By the time Borden returns from his tour abroad, either I shall have replaced Mr Root or I shall no longer be performing the illusion at all.

14th November 1895

Olivia and I worked on the stage together for the last time tonight, at a performance at the Phoenix Theatre in Charing Cross Road. Afterwards, we drove home together, holding hands contentedly in the back of the cab. Since Mr Root departed, we have been perceptibly more contented. (I have been seeing less and less of Miss Macpherson.)

Next week, when I open for a short season at the Royal County Theatre in Reading, my assistant will be a young lady I have been training for the last two weeks. Her name is Gertrude, she is blessed with a supple and beautiful body, she has both the prettiness and the mental ability of a china ornament, and is the fiancйe of my other new employee, a carpenter and apparatus technician named Adam Wilson. I am paying them both well, and am satisfied with their contributions so far to my act.

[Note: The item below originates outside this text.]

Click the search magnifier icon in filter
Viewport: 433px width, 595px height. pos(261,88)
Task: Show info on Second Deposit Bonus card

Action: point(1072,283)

Adam, I must record, is an almost exact double for me in terms of physique, and although I have not yet broached it to him I shall keep him in mind as Root's replacement.

12th February 1896

I have tonight learned the meaning of the phrase one's blood runs cold.

I was engaged in one of my customary tricks with playing cards in the first half of my show. In this, I ask a member of the audience to select a card and then to write his name upon it in full view of the audience. When this is done I take the card from him and tear it up before his eyes, tossing aside the pieces. Moments later, I show a live canary in a metal cage. When my volunteer takes the cage from me it unaccountably collapses in his hand (the bird vanishes from sight), and leaves him holding what appears to be the remains of the cage in which can be seen a single playing card. When he removes it, he discovers that it is the very one on which his name is inscribed. The trick ends, and the volunteer returns to his seat.

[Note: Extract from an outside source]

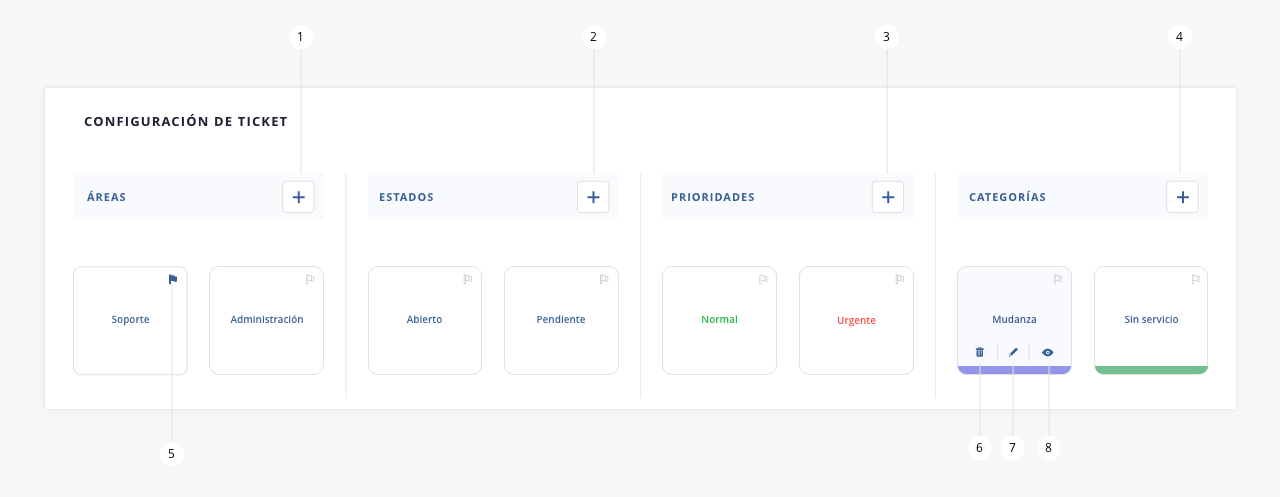
Task: Select the Pendiente state card
Action: coord(561,320)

Tonight, at the conclusion of the trick, as I beamed towards the audience in anticipation of the applause, I heard the fellow say, "Here, this isn't my card!"

I turned towards him. The fool was standing there with the remains of the cage dangling from one hand, and the playing card in the other. He was trying to read it.

"Let me take it, sir!" I boomed theatrically, sensing that my forcing of the card might have gone wrong, and preparing to cover the mistake with a sudden production of a multitude of coloured streamers which I keep on hand for just such an eventuality.

I tried to snatch the card from him, but calamity piled on disaster.

He swung away from me, shouting in a triumphant voice, "Look, it's got summat else written on it!"

The man was playing to the audience, making the most of the fact that he had, somehow, beaten the magician at his own game. To save the moment I had to take possession of the card, and I did, wrenching it out of his hand. I showered him with coloured streamers, cued the bandmaster, and waved the audience to applaud, to waft the appalling fellow back towards his seat.

In the swelling music, and the paltry applause, I stood transfixed, reading the words that had been written there.

They said, "I know the address you go to with Sheila Macpherson — Abracadabra! — Alfred Borden."